Yeni dönemde yapılacak çalışmalar hakkında bilgi veren Kurum, “Biz Türkiye olarak; yeşil dönüşüme maruz kalan değil; etki eden, yöneten, liderlik eden bir ülke olmak istiyoruz. Şimdi, kapsamlı bir plan üzerinde çalışıyoruz. Kamu ve özel sektörümüz, üniversitelerimiz, çevre kuruluşlarımız, sivil toplum örgütlerimiz, gençlerimizden oluşan geniş bir istişare mekanizması kuracağız. Ocak ayında ilk defa tüm tarafların katılımıyla İklim Şurası’nı gerçekleştireceğiz. İklim Değişikliği ve Uyum Koordinasyon Kurulu’nu yapılandıracağız. İklim Değişikliği Başkanlığı’nı kuracağız. İnşallah bu yıl İklim Kanunu da Meclisimizden geçecektir. Paris Anlaşması kapsamında; Ulusal Katkı Beyanımızı güncelleyeceğiz. Avrupa Birliği’nin uygulayacağı sınırda karbon vergisi yerine Kendi Emisyon Ticaret Sistemi’mizi kuracağız. 2053 Net Sıfır Emisyon Hedefi’mizin yol haritası niteliğinde olacak, istisnasız tüm sektörlerimizi kapsayan “Uzun Dönemli İklim Değişikliği Stratejisi ve Ulusal İklim Değişikliği Eylem Planı” mızı hazırlayacağız. Yeşil ekonomiye geçiş sürecini, ülkemiz için ekonomik ve endüstriyel bir fırsata çevirecek adımları atacağız. Tüm çalışmalarımızı; “Çevreye Saygılı iklim dostu şehirler” hedefiyle sınıflandıracak, değerlendirecek, uygulamalarımıza yeni bir boyut kazandıracağız” diye konuştu.

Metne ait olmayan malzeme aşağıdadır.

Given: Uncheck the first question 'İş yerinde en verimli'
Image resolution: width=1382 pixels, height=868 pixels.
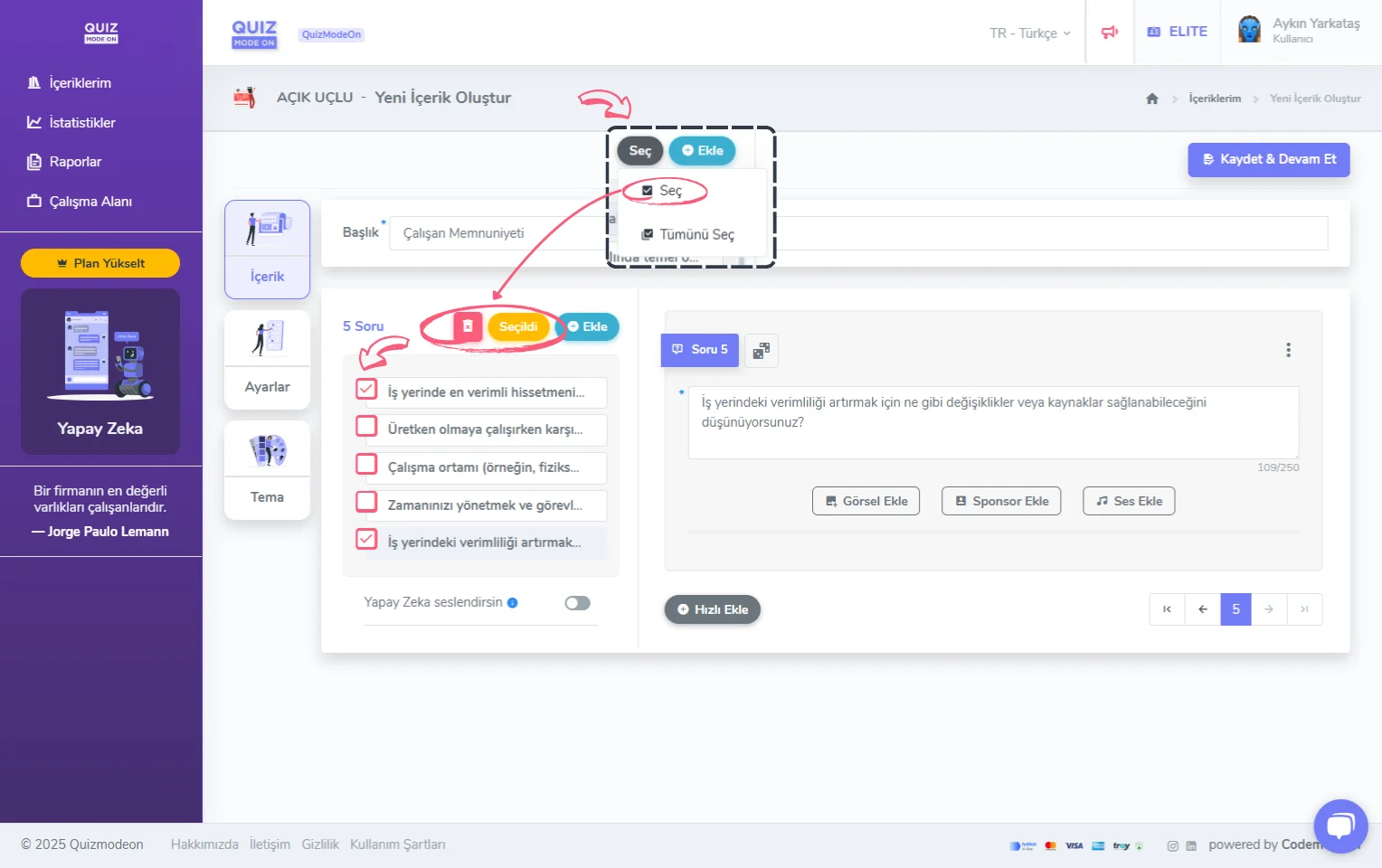Looking at the screenshot, I should 366,390.
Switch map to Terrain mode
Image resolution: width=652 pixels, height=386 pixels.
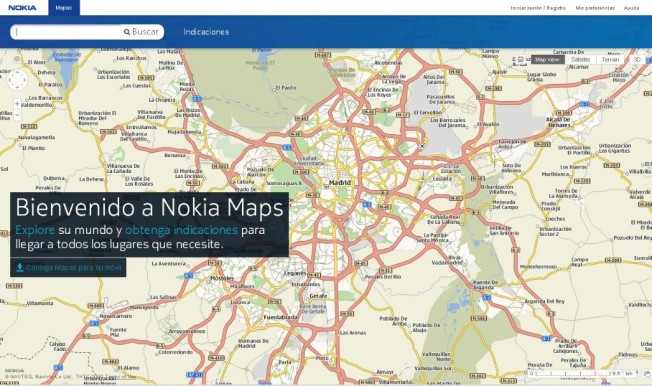tap(610, 60)
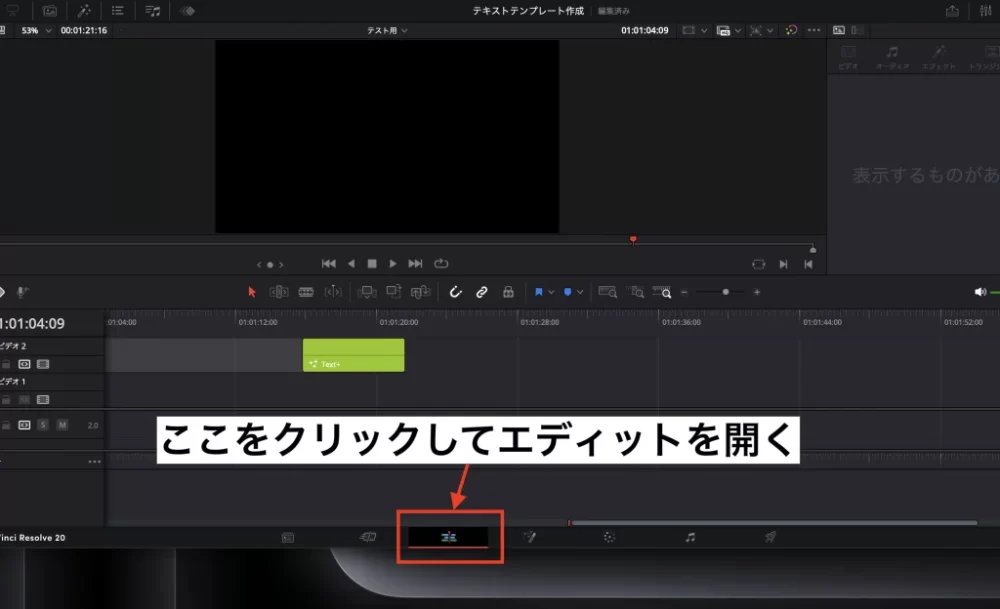Expand the blue flag color dropdown

click(551, 292)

“AKM Millet Bahçesi 28 Ekim’de açılıyor”

Millet bahçeleri projeleri kapsamında 81 ilde 81 milyon metrekare millet bahçesi hedefiyle çalışmaların devam ettiğini belirten Kurum, “Şehirlerimizin yeşil dönüşümü için projelendirdiğimiz; toplam 66 milyon m²’lik alanda 400 millet bahçemizin 100’ünü tamamlayarak vatandaşlarımızın hizmetine sunduk. 300 millet bahçemizde ise çalışmalarımız tüm hızıyla devam ediyor. İnşallah 2023 yılına kadar, Cumhuriyetimizin yüzüncü yılına geldiğimizde 400 millet bahçemizi ülkemize kazandırmış olacağız. Ankara’da hemşerilerimizin; aileleriyle, evlatlarıyla hoşça vakit geçireceği, dinleneceği, 4.2 milyon m2 büyüklüğünde 21 millet bahçesi yapıyoruz. Başkentimiz Ankara'da 760 bin metrekarelik alan üzerinde kurulan; Atatürk Kültür Merkezi (AKM), Cumhurbaşkanlığı Senfoni Orkestrası binası, Gençlik Parkı ve 19 Mayıs Stadyumu’nu da içine alan AKM Millet Bahçesi’ni 28 Ekim’de Cumhurbaşkanımızın teşrifleriyle açıyoruz” ifadelerini kullandı.